Cuando Jerónimo Saavedra como presidente del Gobierno autonómico impulsó el Festival y Rafael Nebot se puso enfrente del proyecto para desarrollarlo brillantemente la convocatoria era un producto elitista. Lo sigue siendo y pretender popularizarlo con la participación de las bandas municipales es una ocurrencia bastante necia. Un festival de música no se democratiza -a saber qué puede significar esta expresión- por introducir cambios en su programación, incluso corre el riesgo de banalizarse, aunque a mi juicio es pronto para aseverar que este riesgo se ha cumplido.
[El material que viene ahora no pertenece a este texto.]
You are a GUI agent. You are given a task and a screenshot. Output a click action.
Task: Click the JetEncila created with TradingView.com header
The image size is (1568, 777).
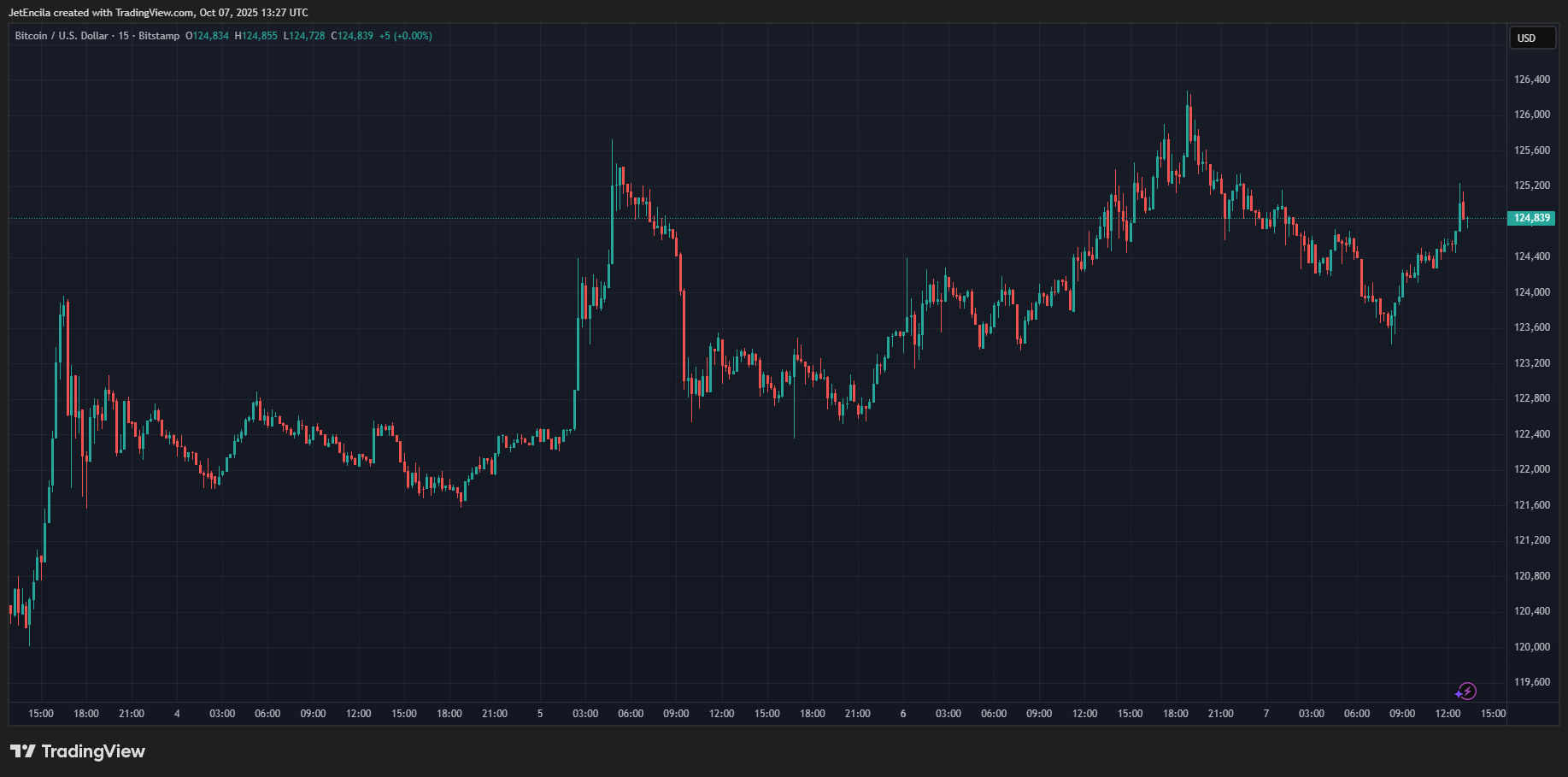158,13
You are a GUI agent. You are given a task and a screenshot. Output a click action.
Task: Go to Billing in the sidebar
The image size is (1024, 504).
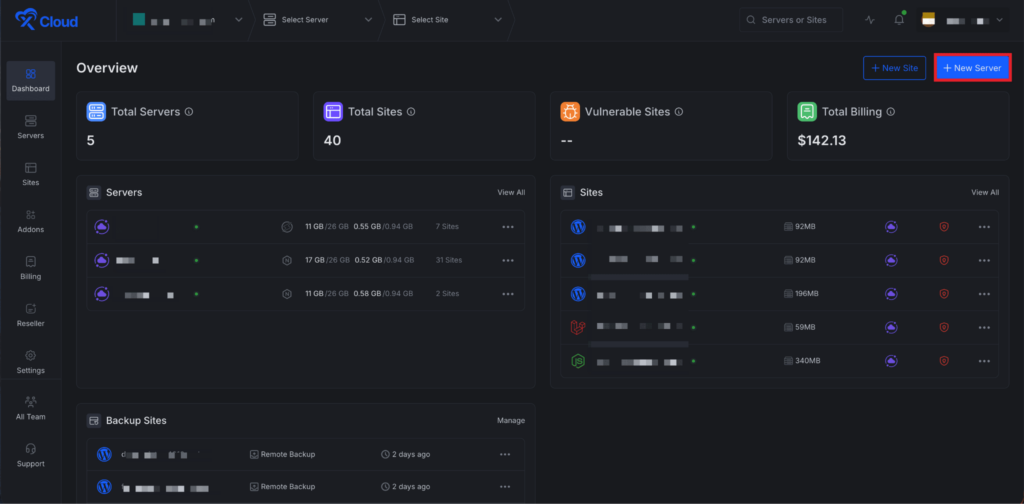tap(31, 268)
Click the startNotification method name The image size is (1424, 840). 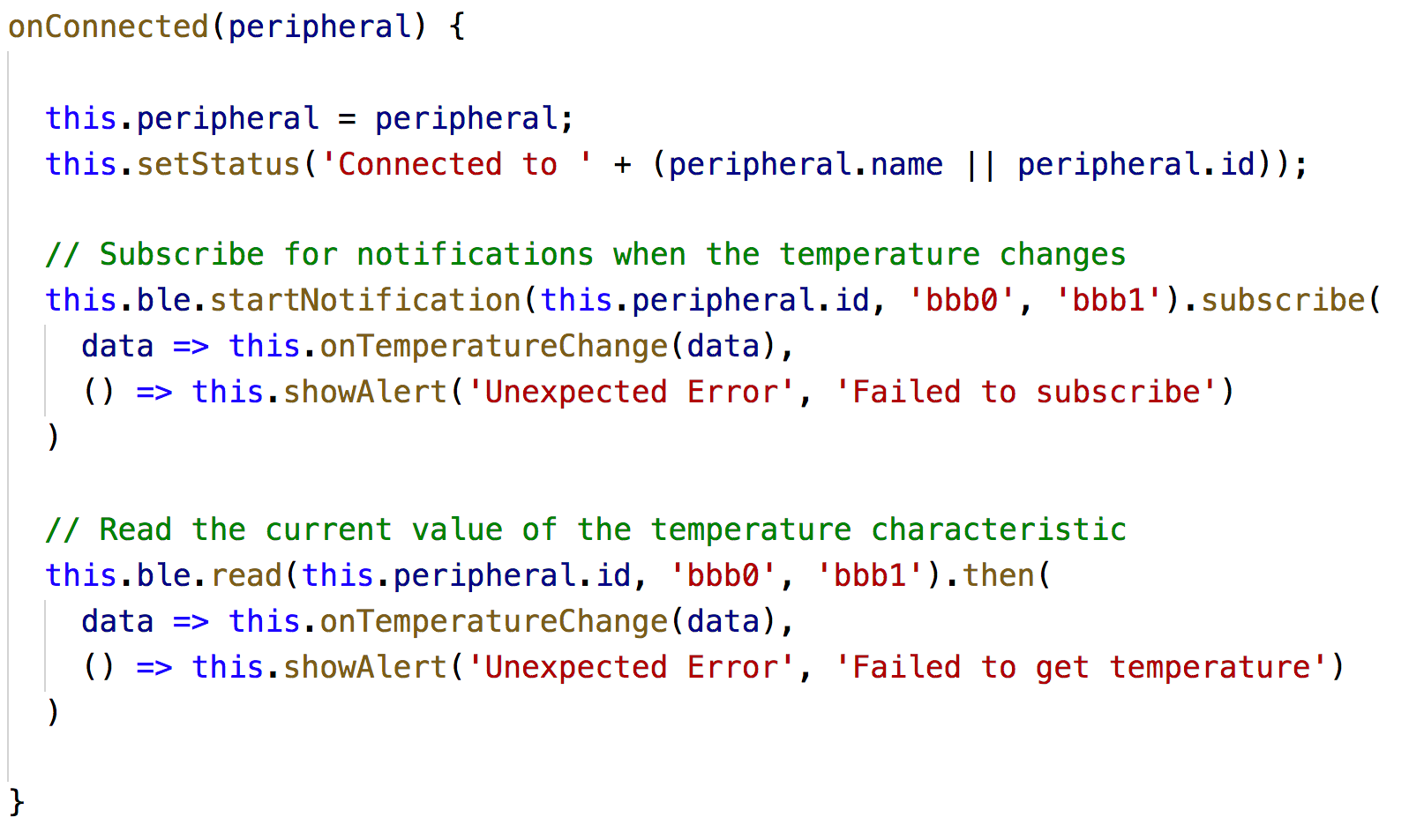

Ni ese ni la mayor o menor afluencia de público debería centrar el debate, que si ha crecido en intensidad es por un asunto de poder entre los que se consideraban guardianes de las esencia nebotianas y los que prosperan alrededor del nuevo director, Nino Díaz, músico y ex asesor de David de la Hoz, vicepresidente del Parlamento de Canarias y factótum de CC en Lanzarote, donde ha contribuido a que los enfrentamientos internos de los coalicioneros se aproximen al canibalismo. Ambos bandos en disputa, los nebotianos y los ninis, han olvidado que la dimensión básicamente instrumental que debería asumir el FMC para legitimarse social y culturalmente.
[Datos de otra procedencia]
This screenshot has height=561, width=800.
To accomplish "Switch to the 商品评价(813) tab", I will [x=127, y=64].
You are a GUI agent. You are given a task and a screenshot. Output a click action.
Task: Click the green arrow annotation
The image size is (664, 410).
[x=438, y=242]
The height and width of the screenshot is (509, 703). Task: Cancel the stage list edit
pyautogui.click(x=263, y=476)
El Festival de Música de Canarias hubiera debido ser el eje articulador de una política musical con la participación activa de comunidades escolares, conservatorios, cabildos y la Consejería de Educación, la única fórmula para garantizarse públicos y abonados a largo plazo. Cabe pensar que es un milagro que haya sobrevivido a restricciones presupuestarias y a la incapacidad de las autoridades para conseguir un apoyo financiero estable por parte de una o varias grandes empresas del Archipiélago. Pero si el FMC no asume ese rol estructurante que le otorgue sentido fuera de sus propios límites su futuro a medio plazo se adivina muy oscuro.